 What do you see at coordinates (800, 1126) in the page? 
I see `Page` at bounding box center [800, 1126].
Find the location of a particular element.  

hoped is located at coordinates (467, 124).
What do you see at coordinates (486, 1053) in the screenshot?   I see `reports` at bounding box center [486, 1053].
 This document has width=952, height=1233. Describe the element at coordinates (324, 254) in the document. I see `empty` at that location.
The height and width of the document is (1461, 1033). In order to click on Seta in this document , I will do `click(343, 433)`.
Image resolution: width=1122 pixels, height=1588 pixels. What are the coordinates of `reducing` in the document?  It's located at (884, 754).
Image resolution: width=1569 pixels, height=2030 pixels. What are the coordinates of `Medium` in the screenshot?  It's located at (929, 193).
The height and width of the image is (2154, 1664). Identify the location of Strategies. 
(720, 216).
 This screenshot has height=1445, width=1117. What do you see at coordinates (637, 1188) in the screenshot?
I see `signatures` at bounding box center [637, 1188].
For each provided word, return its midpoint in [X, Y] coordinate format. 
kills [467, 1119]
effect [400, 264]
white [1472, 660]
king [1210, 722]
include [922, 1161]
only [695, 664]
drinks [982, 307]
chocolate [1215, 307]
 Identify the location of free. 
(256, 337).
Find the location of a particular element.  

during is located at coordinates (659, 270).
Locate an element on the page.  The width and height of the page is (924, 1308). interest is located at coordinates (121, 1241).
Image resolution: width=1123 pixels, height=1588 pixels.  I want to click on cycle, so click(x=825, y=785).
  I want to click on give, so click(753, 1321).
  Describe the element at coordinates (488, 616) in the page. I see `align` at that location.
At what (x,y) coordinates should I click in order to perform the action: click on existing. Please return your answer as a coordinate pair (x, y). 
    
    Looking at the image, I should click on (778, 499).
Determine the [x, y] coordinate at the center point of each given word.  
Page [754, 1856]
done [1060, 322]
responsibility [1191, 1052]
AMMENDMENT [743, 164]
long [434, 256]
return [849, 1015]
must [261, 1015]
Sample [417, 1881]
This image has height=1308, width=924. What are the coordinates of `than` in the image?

Job:
Copy all of the records above word for word.

Response to the task:
 What do you see at coordinates (800, 1126) in the page? 
I see `Page` at bounding box center [800, 1126].
Find the location of a particular element.  

hoped is located at coordinates (467, 124).
What do you see at coordinates (486, 1053) in the screenshot?   I see `reports` at bounding box center [486, 1053].
 This document has width=952, height=1233. Describe the element at coordinates (324, 254) in the document. I see `empty` at that location.
The height and width of the document is (1461, 1033). In order to click on Seta in this document , I will do `click(343, 433)`.
Image resolution: width=1122 pixels, height=1588 pixels. What are the coordinates of `reducing` in the document?  It's located at (884, 754).
Image resolution: width=1569 pixels, height=2030 pixels. What are the coordinates of `Medium` in the screenshot?  It's located at (929, 193).
The height and width of the image is (2154, 1664). Identify the location of Strategies. 
(720, 216).
 This screenshot has height=1445, width=1117. What do you see at coordinates (637, 1188) in the screenshot?
I see `signatures` at bounding box center [637, 1188].
For each provided word, return its midpoint in [X, Y] coordinate format. 
kills [467, 1119]
effect [400, 264]
white [1472, 660]
king [1210, 722]
include [922, 1161]
only [695, 664]
drinks [982, 307]
chocolate [1215, 307]
 Identify the location of free. 
(256, 337).
Find the location of a particular element.  

during is located at coordinates (659, 270).
Locate an element on the page.  The width and height of the page is (924, 1308). interest is located at coordinates (121, 1241).
Image resolution: width=1123 pixels, height=1588 pixels.  I want to click on cycle, so click(x=825, y=785).
  I want to click on give, so click(753, 1321).
  Describe the element at coordinates (488, 616) in the page. I see `align` at that location.
At what (x,y) coordinates should I click in order to perform the action: click on existing. Please return your answer as a coordinate pair (x, y). 
    
    Looking at the image, I should click on (778, 499).
Determine the [x, y] coordinate at the center point of each given word.  
Page [754, 1856]
done [1060, 322]
responsibility [1191, 1052]
AMMENDMENT [743, 164]
long [434, 256]
return [849, 1015]
must [261, 1015]
Sample [417, 1881]
This image has height=1308, width=924. What are the coordinates of `than` in the image?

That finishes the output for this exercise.